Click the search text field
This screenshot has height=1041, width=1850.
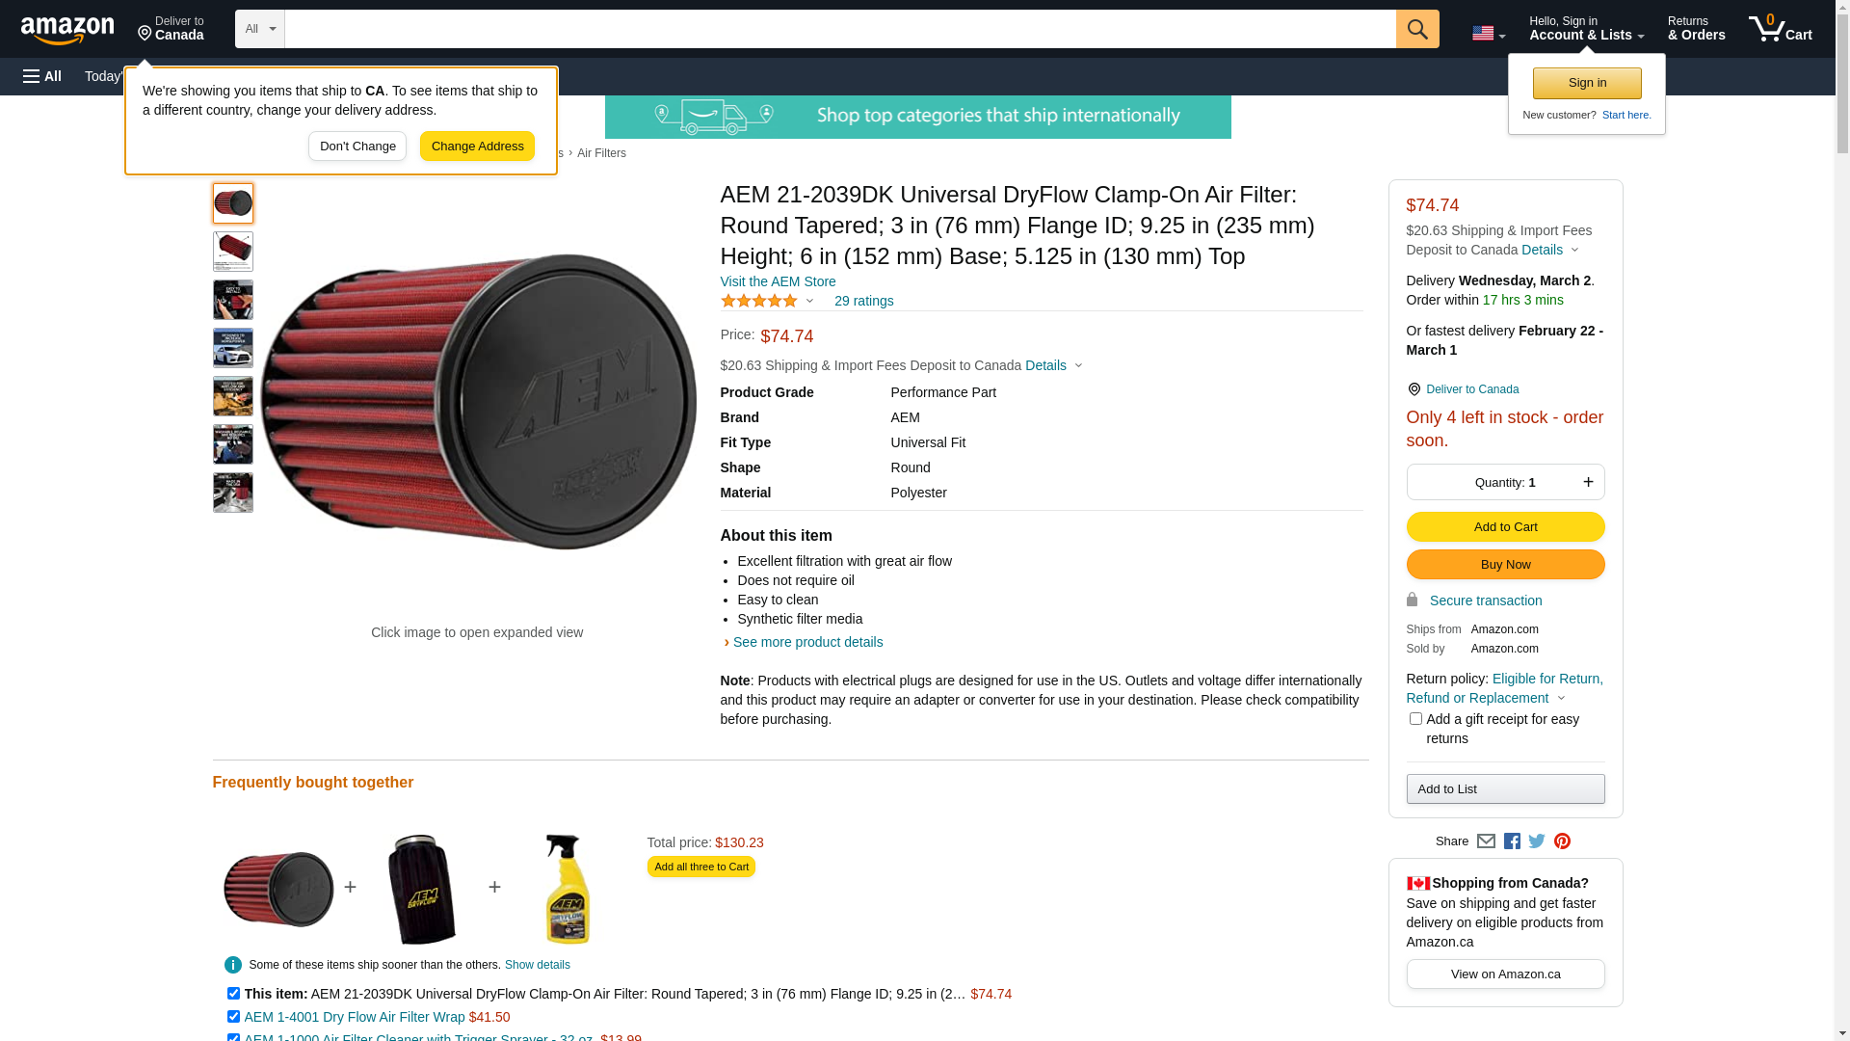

----------

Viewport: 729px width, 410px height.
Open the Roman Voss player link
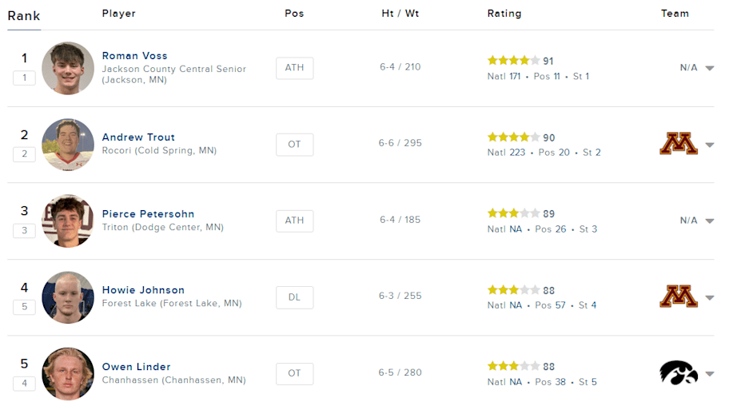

----------

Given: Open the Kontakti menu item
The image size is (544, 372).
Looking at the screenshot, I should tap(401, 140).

----------

Task requirements:
Please rewrite the listing from the line with "Click the search text field" up to and including the line with "This screenshot has height=1041, width=1850.", replacing "search text field" with "search box" and leaving everything else unchanged. Give only those lines.

Output:
Click the search box
This screenshot has height=1041, width=1850.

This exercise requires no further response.